La polizia postale non ha ancora rintracciato i colpevoli e non è chiaro se quello che è successo nel Lazio sia frutto dell’attacco di un governo straniero o di un gruppo di hacker indipendenti. Al centro dell’attacco un ransomware, un malware che limita l’accesso a un sistema e chiede un riscatto per togliere il blocco. A rischio quindi non ci sono solo i servizi che deve fornire la regione, prima di tutto i vaccini, ma anche i dati contenuti nel sistema. Andrew Tsonchev è director of Technology a Darktrace, una multinazionale con sede a Cambridge che si occupa di sicurezza informatica. Abbiamo chiesto a lui quali possono essere le cause, e soprattutto le conseguenze, di questo attacco.


È la prima volta che viene registrato un attacco di questo tipo a un’amministrazione pubblica?

«No, ma sono sorpreso lo stesso. Non è la prima volte che le amministrazioni pubbliche vengono colpite dai ransomware. Quello che però è strano è che sia sotto attacco un sistema così cruciale come quello che si occupa della distribuzione dei vaccini. Spesso il settore della salute pubblica viene coinvolto, esattamente come quello della tassazione, ma non avevo mai visto un attacco di questo tipo in un momento così critico».

Cosa succederà ai dati che sono stati bloccati dal ransomware?

«Ora è molto difficile dirlo. Molte delle organizzazioni che si occupano di questi attacchi non guadagnano dai riscatti ma proprio dai dati che vengono attaccati. Anche se si paga il riscatto, c’è la possibilità quindi che i dati criptati siano già stati venduti o almeno copiati. Una volta fatto un backup è impossibile sapere che fine faranno».

Al momento non si sa ancora nulla sui responsabili.

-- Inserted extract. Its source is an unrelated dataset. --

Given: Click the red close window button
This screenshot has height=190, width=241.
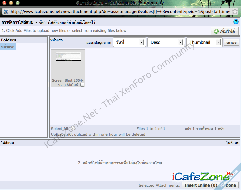Looking at the screenshot, I should [x=4, y=3].

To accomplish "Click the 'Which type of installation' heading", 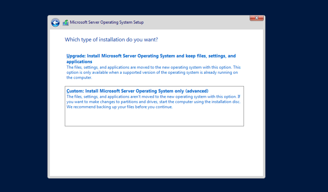I will click(x=111, y=40).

Sono organizzazioni private o governi stranieri?

«Viste le dinamiche è possibile che questo attacco faccia parte della strategia di un governo straniero. A metterla in atto poi non sono stati direttamente uomini dei servizi segreti ma gruppi di hacker esperti nel maneggiare ransomware. Spesso in casi così importanti lavorano molte persone per portare a termine l’attacco: c’è chi si occupa di scegliere il target, di capire come infiltrarsi e chi invece materialmente esegue tutto. Non riesco a capire perché sia stato scelto il sistema di distribuzione dei vaccini, forse per alimentare i dubbi che già ci sono».

Come è possibile difendersi da questi virus?

«Una volta entrato nel sistema informatico, il ransomware cripta i file che vuole attaccare. A questo punto è molto difficile eliminarlo o assicurarsi che non copi nulla. L’unico modo per contrastare queste minacce è fare della prevenzione attiva, dotarsi dei software validi e insegnare ai dipendenti a non cadere vittima di attacchi. Basta cliccare sul link di una mail per scatenare tutto questo».